Abstract

Amiodarone is a widely prescribed antiarrhythmic drug used to treat the most prevalent type of arrhythmia - atrial fibrillation (AF). At therapeutic concentrations, amiodarone alters the function of many diverse membrane proteins, which results in complex therapeutic and toxicity profiles. Other antiarrhythmics, such as dronedarone, similarly alter the function of multiple membrane proteins, suggesting that a polypharmacological mechanism may be beneficial for treating AF, but how do these antiarrhythmics regulate diverse membrane proteins at similar concentrations? One possible mechanism is that these molecules regulate membrane protein function by altering the common environment provided by the host lipid bilayer. We took advantage of the gramicidin channels’ sensitivity to changes in bilayer properties to determine whether commonly used antiarrhythmics - amiodarone, dronedarone, propranolol and pindolol, whose pharmacological modes of action range from multi-target to specific - perturb lipid bilayer properties at therapeutic concentrations. Using an ensemble fluorescence assay, we found that amiodarone and dronedarone are potent bilayer modifiers at therapeutic concentrations; propranolol alters bilayer properties only at supratherapeutic concentration, and pindolol has little effect. Using single-channel electrophysiology, we found that amiodarone and dronedarone, but not propranolol or pindolol, increase bilayer elasticity - and that antiarrhythmics change the physical properties of bilayers formed from plasma membrane-like lipid mixtures. The overlap between therapeutic and bilayer-altering concentrations underscores the need to explore bilayer role in therapeutic and toxic effects of antiarrhythmics and other drugs with multi-target effects. The role of polypharmacy in shaping the therapeutic and toxic effects of drugs and the mechanisms involved remain obscure. Direct interactions at similar concentrations imply that functionally and structurally different targets bind a given drug with similar affinity. Our results suggest an alternative, general mechanism for polypharmacy without invoking structural constraints needed for direct drug-protein interactions.

Recorded data >>
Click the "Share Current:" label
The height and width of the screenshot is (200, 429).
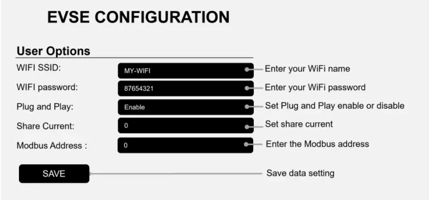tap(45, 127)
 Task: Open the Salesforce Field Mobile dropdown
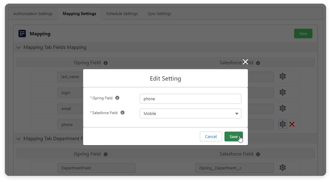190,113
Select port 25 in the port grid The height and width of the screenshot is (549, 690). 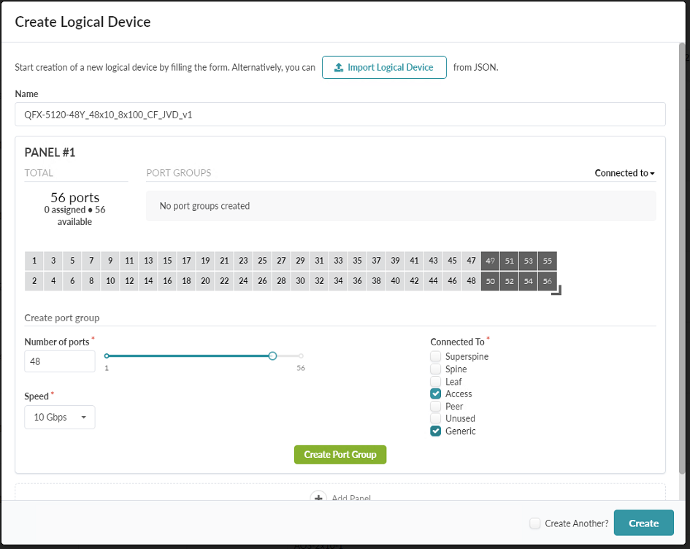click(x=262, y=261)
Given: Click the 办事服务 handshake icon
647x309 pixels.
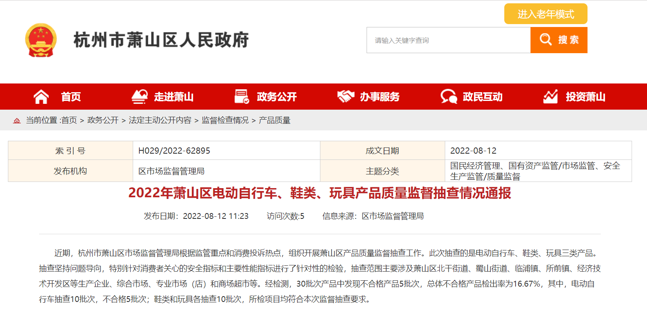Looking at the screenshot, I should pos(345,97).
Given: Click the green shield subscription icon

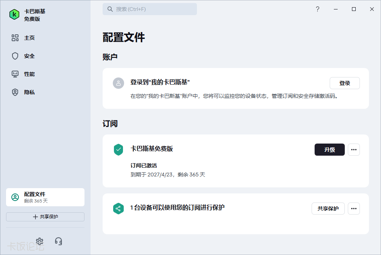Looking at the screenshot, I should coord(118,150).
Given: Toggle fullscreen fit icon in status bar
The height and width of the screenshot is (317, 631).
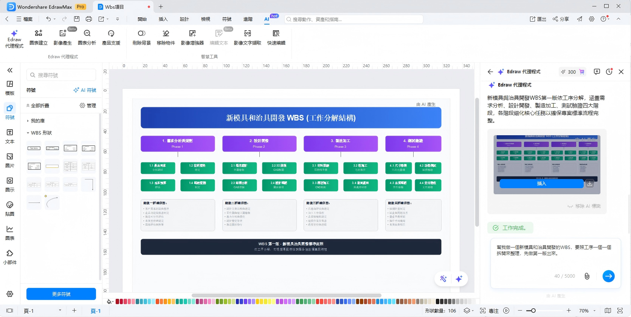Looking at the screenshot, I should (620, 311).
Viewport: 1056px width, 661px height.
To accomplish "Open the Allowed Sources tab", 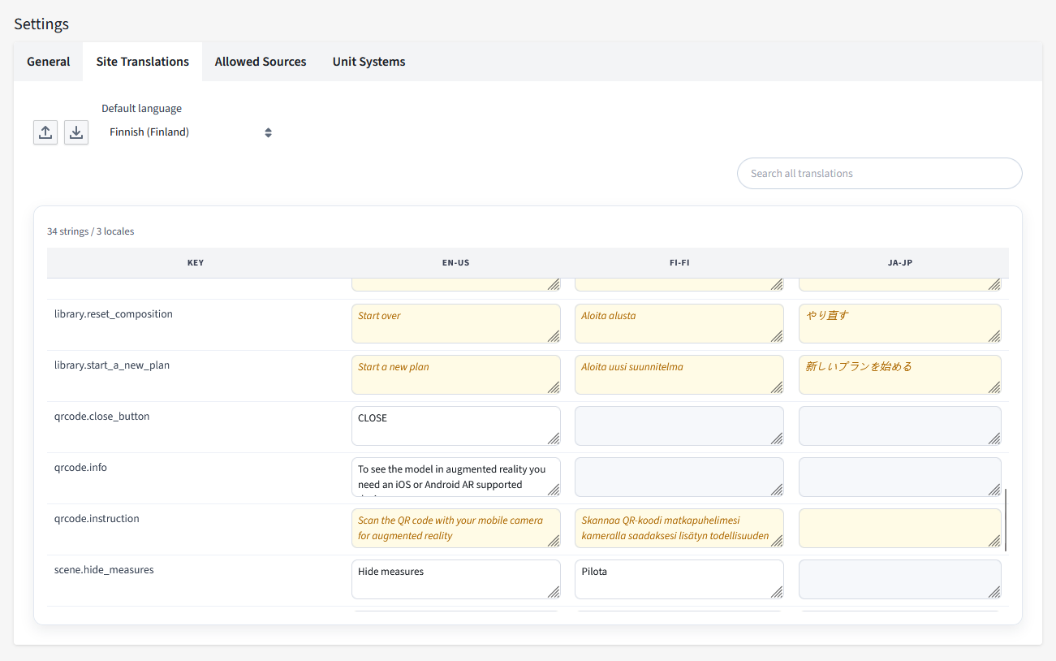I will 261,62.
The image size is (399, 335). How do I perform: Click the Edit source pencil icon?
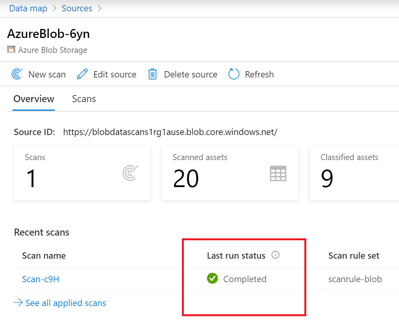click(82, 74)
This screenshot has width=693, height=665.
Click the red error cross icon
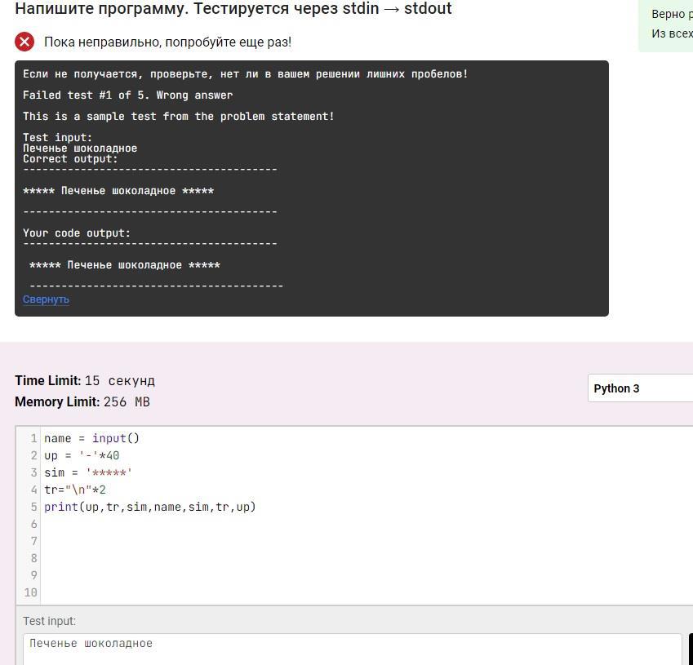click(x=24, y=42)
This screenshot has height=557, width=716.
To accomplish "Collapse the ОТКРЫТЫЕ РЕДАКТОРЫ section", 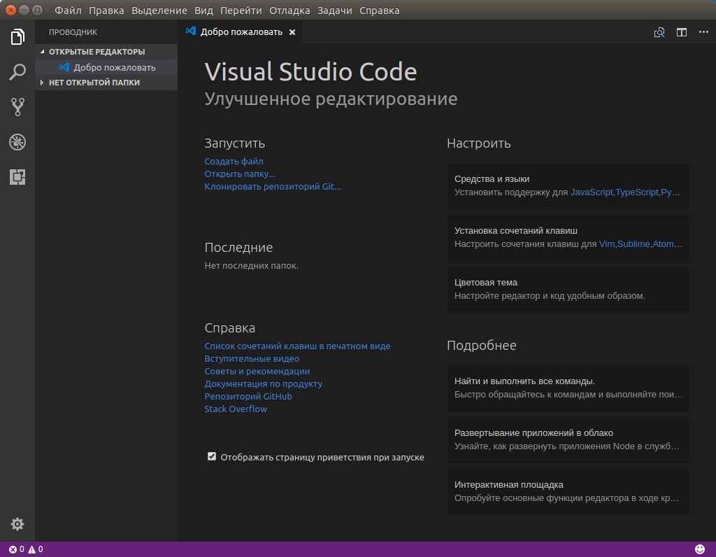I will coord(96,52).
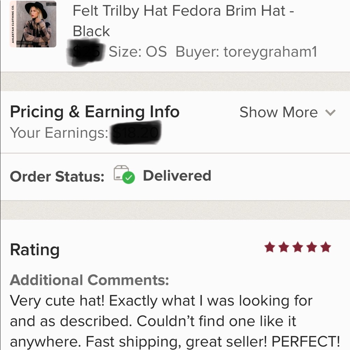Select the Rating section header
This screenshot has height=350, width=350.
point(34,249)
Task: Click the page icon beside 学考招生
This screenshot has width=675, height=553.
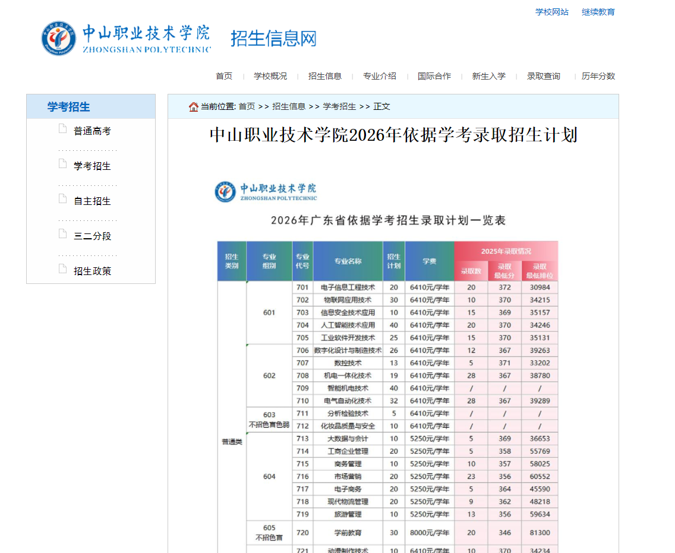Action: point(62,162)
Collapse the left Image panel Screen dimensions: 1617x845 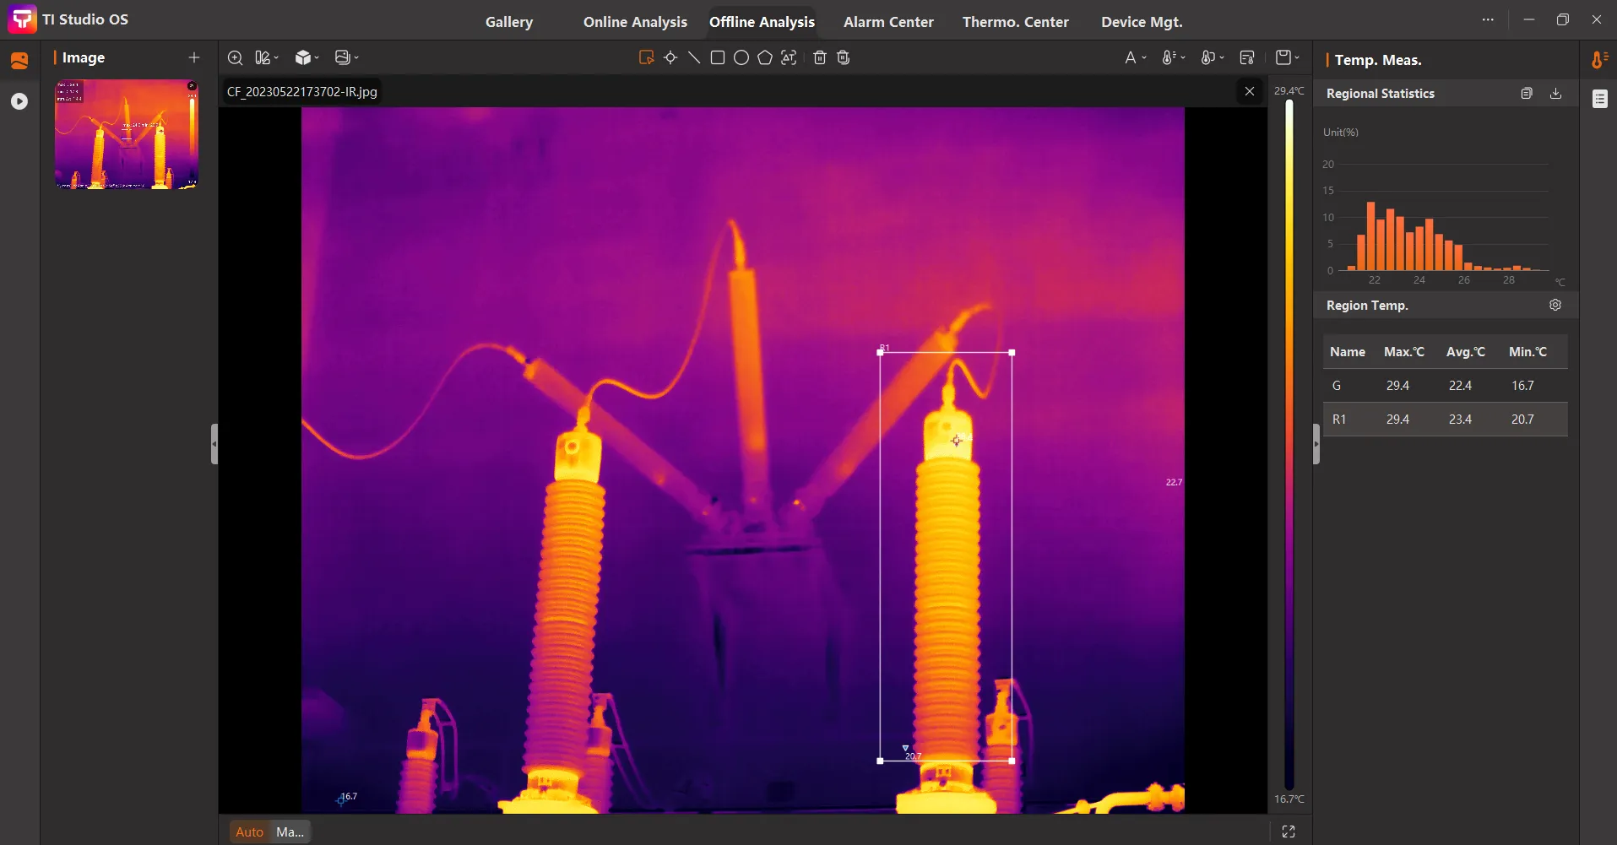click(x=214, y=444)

What you will do >>
(a) Using the abstract on antiarrhythmic drugs, decide whether each statement agrees with it. Answer yes or no for each, and quote the words that decide it. (i) Pindolol alters bilayer properties at therapeutic concentrations. (ii) Amiodarone and dronedarone increase bilayer elasticity. (iii) Propranolol alters bilayer properties at therapeutic concentrations.
(b) According to the abstract on antiarrhythmic drugs, what assay showed that amiodarone and dronedarone are potent bilayer modifiers at therapeutic concentrations?

Answers in order >>
(a)
(i) No: "pindolol has little effect."
(ii) Yes: "we found that amiodarone and dronedarone, but not propranolol or pindolol, increase bilayer elasticity"
(iii) No: "propranolol alters bilayer properties only at supratherapeutic concentration"

(b) An ensemble fluorescence assay.